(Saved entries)
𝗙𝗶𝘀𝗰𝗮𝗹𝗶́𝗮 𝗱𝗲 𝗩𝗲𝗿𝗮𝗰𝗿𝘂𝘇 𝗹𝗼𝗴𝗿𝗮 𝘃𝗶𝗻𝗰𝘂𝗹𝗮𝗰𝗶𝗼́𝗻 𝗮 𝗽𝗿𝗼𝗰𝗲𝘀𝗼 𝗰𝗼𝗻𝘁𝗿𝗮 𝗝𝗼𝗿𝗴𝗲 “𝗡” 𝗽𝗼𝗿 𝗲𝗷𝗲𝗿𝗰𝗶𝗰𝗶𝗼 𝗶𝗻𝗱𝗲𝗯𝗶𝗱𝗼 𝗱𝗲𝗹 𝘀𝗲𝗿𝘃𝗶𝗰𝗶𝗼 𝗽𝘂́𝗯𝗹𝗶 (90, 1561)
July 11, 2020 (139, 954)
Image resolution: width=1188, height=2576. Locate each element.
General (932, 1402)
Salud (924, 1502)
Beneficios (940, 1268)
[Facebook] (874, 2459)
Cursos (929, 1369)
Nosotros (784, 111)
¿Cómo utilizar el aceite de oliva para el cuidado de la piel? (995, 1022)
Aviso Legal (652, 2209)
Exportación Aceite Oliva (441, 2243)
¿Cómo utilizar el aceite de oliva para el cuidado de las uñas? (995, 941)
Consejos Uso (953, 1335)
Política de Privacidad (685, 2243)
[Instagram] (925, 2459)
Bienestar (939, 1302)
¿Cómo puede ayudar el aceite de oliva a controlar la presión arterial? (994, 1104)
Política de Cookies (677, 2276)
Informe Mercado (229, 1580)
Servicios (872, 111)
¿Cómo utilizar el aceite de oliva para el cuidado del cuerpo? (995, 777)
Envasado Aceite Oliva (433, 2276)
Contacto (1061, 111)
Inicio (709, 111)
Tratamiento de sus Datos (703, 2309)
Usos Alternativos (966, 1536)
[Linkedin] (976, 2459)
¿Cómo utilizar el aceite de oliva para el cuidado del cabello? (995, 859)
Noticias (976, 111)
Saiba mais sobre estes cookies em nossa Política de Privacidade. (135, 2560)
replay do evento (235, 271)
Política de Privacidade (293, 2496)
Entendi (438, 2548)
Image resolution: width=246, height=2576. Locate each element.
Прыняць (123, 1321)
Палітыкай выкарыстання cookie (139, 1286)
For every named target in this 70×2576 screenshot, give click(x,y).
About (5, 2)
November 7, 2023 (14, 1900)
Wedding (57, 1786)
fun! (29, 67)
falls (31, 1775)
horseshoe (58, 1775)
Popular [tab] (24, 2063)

_WHAT YOU NEED TO DO_
Retype the portion of the data above that starts on the line with "General (932, 1402)" and finishes on the line with "Exportación Aceite Oliva (441, 2243)", including both of those lines.

_EXERCISE OUTPUT_
General (932, 1402)
Salud (924, 1502)
Beneficios (940, 1268)
[Facebook] (874, 2459)
Cursos (929, 1369)
Nosotros (784, 111)
¿Cómo utilizar el aceite de oliva para el cuidado de la piel? (995, 1022)
Aviso Legal (652, 2209)
Exportación Aceite Oliva (441, 2243)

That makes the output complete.